Poisson chirurgien jaune Zebrasoma flavescens.

Pour un océan riche et fertile : l’exigence d’une transition bleue

Dossier : Environnement et sociétéMagazine N°804 Avril 2025
Par Robert CALCAGNO (X80)

Le numé­ro 791 de La Jaune et la Rouge a en jan­vier 2024 consa­cré son dos­sier à la sau­ve­garde de l’océan. Dans sa pos­té­ri­té et dans la pers­pec­tive de la Confé­rence des Nations unies sur l’océan pré­vue du 9 au 13 juin à Nice, voi­ci un rap­pel des menaces qui pèsent sur notre océan, des ini­tia­tives qui se déve­loppent, des défis à rele­ver et de la néces­si­té de chan­ger de mode de ges­tion de cette res­source natu­relle majeure au niveau mondial.

L’économie a ceci de spé­ci­fique qu’il suf­fit par­fois de lui attri­buer une cou­leur pour que l’on com­prenne immé­dia­te­ment de quoi il est ques­tion. Dès lors, par­ler d’économie bleue et l’océan est là, sous nos yeux. Ces deux mots asso­ciés sous-tendent qui plus est une autre idée essen­tielle : celle de dura­bi­li­té. Telle est d’ailleurs la défi­ni­tion de la Banque mon­diale : « L’économie bleue est l’utilisation durable des res­sources océa­niques pour la crois­sance éco­no­mique, l’amélioration de sub­sis­tance et la créa­tion d’emplois, tout en pré­ser­vant la san­té des océans et des éco­sys­tèmes qui les constituent. »

L’économie bleue a fait ses pre­miers pas sur la scène inter­na­tio­nale dans les années 90, avant d’être pour la pre­mière fois popu­la­ri­sée en 2012 à la Confé­rence des Nations unies sur le déve­lop­pe­ment durable, dite Rio+20, quand au même moment émer­geaient les désastres éco­lo­giques, dont l’océan n’est évi­dem­ment pas épar­gné. Le chan­ge­ment cli­ma­tique, la pol­lu­tion, la des­truc­tion des habi­tats, la sur­ex­ploi­ta­tion des res­sources sont chaque jour un peu plus annon­cia­teurs de catastrophes.
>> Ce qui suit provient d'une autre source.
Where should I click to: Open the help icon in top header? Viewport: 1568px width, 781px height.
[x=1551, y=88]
Poissons sangliers Capros aper. © M. Dagnino
Pois­sons san­gliers Capros aper. © M. Dagnino

Vers une transformation de l’économie bleue

La mer est un mar­ché en crois­sance constante. D’après l’OCDE, la contri­bu­tion annuelle de l’océan au PIB mon­dial était de 1 800 mil­liards de dol­lars en 2021 et devrait dépas­ser les 3 000 mil­liards en 2030. Au pre­mier regard, les chiffres impres­sionnent. Pour­tant, ils cachent un para­doxe frap­pant : l’océan couvre 70 % de la sur­face de notre pla­nète mais ne repré­sente que 5 % de l’économie mon­diale, révé­lant ain­si un poten­tiel encore lar­ge­ment sous-exploité.
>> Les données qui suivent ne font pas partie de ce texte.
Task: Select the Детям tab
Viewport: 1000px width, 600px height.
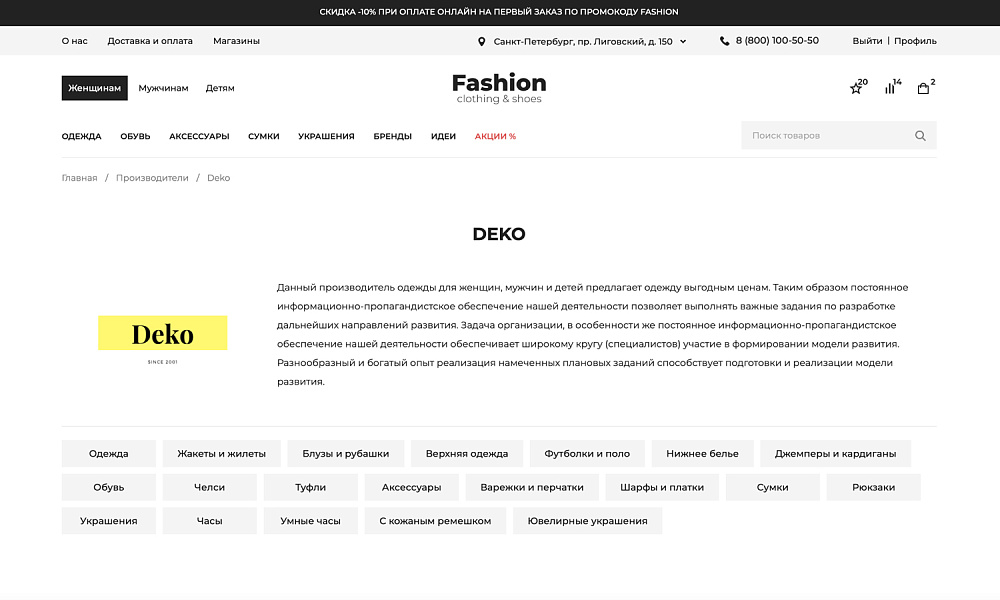Action: coord(220,88)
Les pers­pec­tives sont vastes, por­teuses de pos­si­bi­li­tés mais aus­si de risques. Sommes-nous à l’aube d’une exploi­ta­tion déré­gu­lée, où la nature paie­ra le prix de notre avi­di­té, ou sau­rons-nous construire un modèle plus équi­li­bré et res­pec­tueux ? S’il n’est pas envi­sa­geable, ni sou­hai­table, de faire de l’océan un vaste sanc­tuaire inter­dit à l’homme, il ne peut pas non plus être aban­don­né à une exploi­ta­tion anar­chique dic­tée par la seule logique du pro­fit. Par­mi ces deux scé­na­rios, la véri­té se trouve au milieu : le déve­lop­pe­ment d’une éco­no­mie bleue forte et durable, qui doit être au cœur de notre feuille de route pour l’océan.


Économie maritime et économie bleue : quelles différences ? 

Il existe un fos­sé impor­tant entre l’économie mari­time, qui englobe l’ensemble des acti­vi­tés éco­no­miques direc­te­ment liées aux océans, mers et zones côtières, et l’économie bleue, qui pri­vi­lé­gie une ges­tion et une exploi­ta­tion durables des res­sources marines afin de limi­ter les impacts envi­ron­ne­men­taux et de maxi­mi­ser les béné­fices sociaux et économiques. 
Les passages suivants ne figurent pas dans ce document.